Assessment of Coronary Artery Calcium Scoring for Statin Treatment Strategy according to ACC/AHA Guidelines in Asymptomatic Korean Adults.
- Author:
Donghee HAN
1
;
Bríain Ó HARTAIGH
;
Ji Hyun LEE
;
Asim RIZVI
;
Hyo Eun PARK
;
Su Yeon CHOI
;
Jidong SUNG
;
Hyuk Jae CHANG
Author Information
- Publication Type:Original Article
- Keywords: Coronary artery disease; risk assessment; calcium; hydroxymethylglutaryl-CoA reductase inhibitor
- MeSH: Aged; American Heart Association; Cardiovascular Diseases/*prevention & control; Cause of Death; Confidence Intervals; Coronary Artery Disease/*diagnosis; Female; Humans; Hydroxymethylglutaryl-CoA Reductase Inhibitors/*therapeutic use; Male; Middle Aged; Numbers Needed To Treat; Practice Guidelines as Topic; Regression Analysis; Republic of Korea; Risk Assessment; Risk Factors; United States; Vascular Calcification/*diagnosis
- From:Yonsei Medical Journal 2017;58(1):82-89
- CountryRepublic of Korea
- Language:English
- Abstract: PURPOSE: The 2013 American College of Cardiology (ACC)/American Heart Association (AHA) cholesterol management guidelines advocate the use of statin treatment for prevention of cardiovascular disease.
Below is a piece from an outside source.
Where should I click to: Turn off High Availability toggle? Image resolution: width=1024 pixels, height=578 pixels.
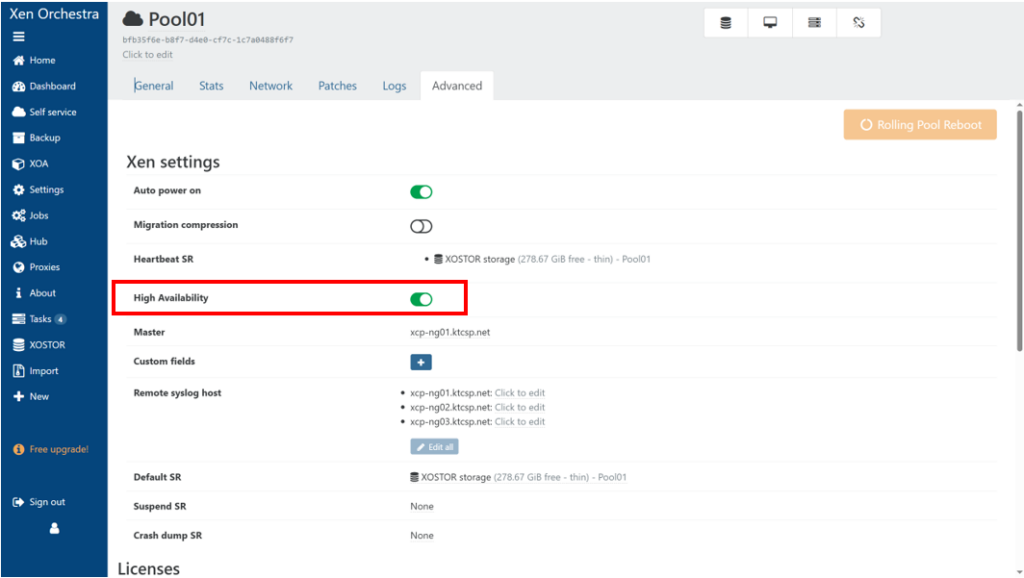click(421, 299)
We aimed to assess the usefulness of coronary artery calcium (CAC) for stratifying potential candidates of statin use among asymptomatic Korean individuals. MATERIALS AND METHODS: A total of 31375 subjects who underwent CAC scoring as part of a general health examination were enrolled in the current study. Statin eligibility was categorized as statin recommended (SR), considered (SC), and not recommended (SN) according to ACC/AHA guidelines. Cox regression analysis was employed to estimate hazard ratios (HR) with 95% confidential intervals (CI) after stratifying the subjects according to CAC scores of 0, 1–100, and >100. Number needed to treat (NNT) to prevent one mortality event during study follow up was calculated for each group. RESULTS: Mean age was 54.4±7.5 years, and 76.3% were male. During a 5-year median follow-up (interquartile range; 3–7), there were 251 (0.8%) deaths from all-causes. A CAC >100 was independently associated with mortality across each statin group after adjusting for cardiac risk factors (e.g., SR: HR, 1.60; 95% CI, 1.07–2.38; SC: HR, 2.98; 95% CI, 1.09–8.13, and SN: HR, 3.14; 95% CI, 1.08–9.17). Notably, patients with CAC >100 displayed a lower NNT in comparison to the absence of CAC or CAC 1–100 in SC and SN groups. CONCLUSION: In Korean asymptomatic individuals, CAC scoring might prove useful for reclassifying patient eligibility for receiving statin therapy based on updated 2013 ACC/AHA guidelines.